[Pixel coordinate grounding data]

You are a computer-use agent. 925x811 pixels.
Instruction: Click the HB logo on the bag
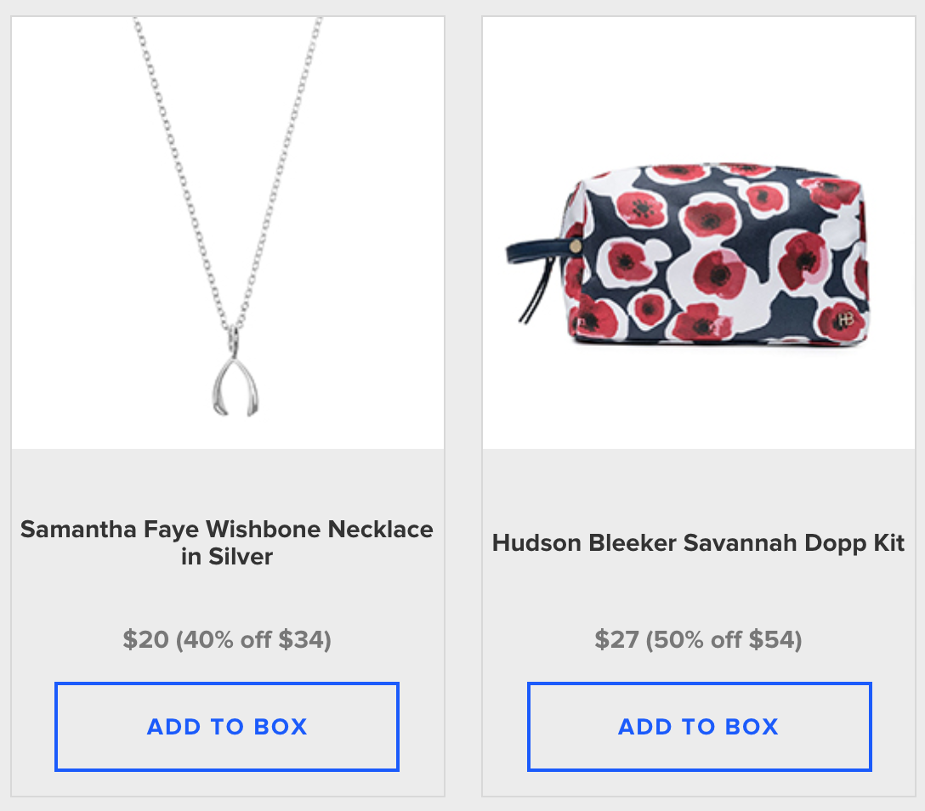pos(845,319)
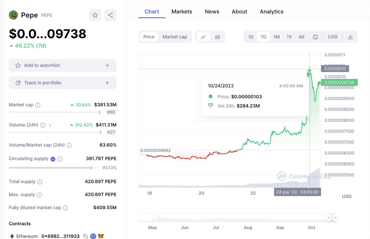Click the star favorite icon

[95, 15]
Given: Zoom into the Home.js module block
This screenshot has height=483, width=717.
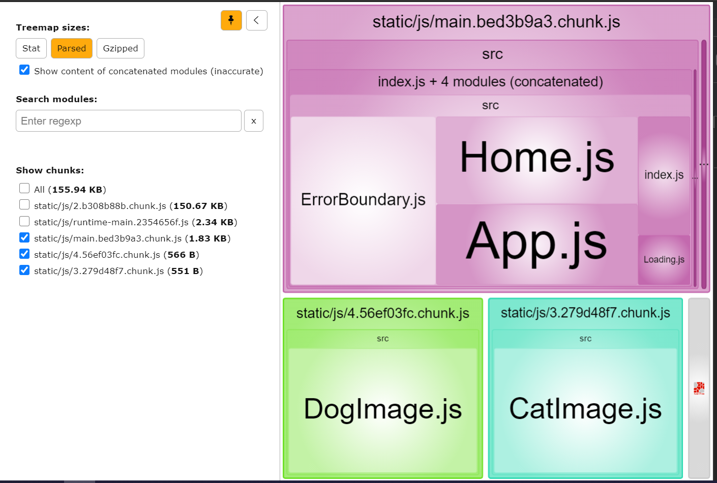Looking at the screenshot, I should click(x=536, y=158).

### WORK ORDER
Without any pictures, retype the records above exactly.

### ANSWER TO THE PROBLEM
You are a computer-use agent. 925x811 pixels.
Instruction: Click the HB logo on the bag
pos(845,319)
Click the star favorite icon

[95, 15]
Given: Zoom into the Home.js module block
This screenshot has height=483, width=717.
Looking at the screenshot, I should click(x=536, y=158).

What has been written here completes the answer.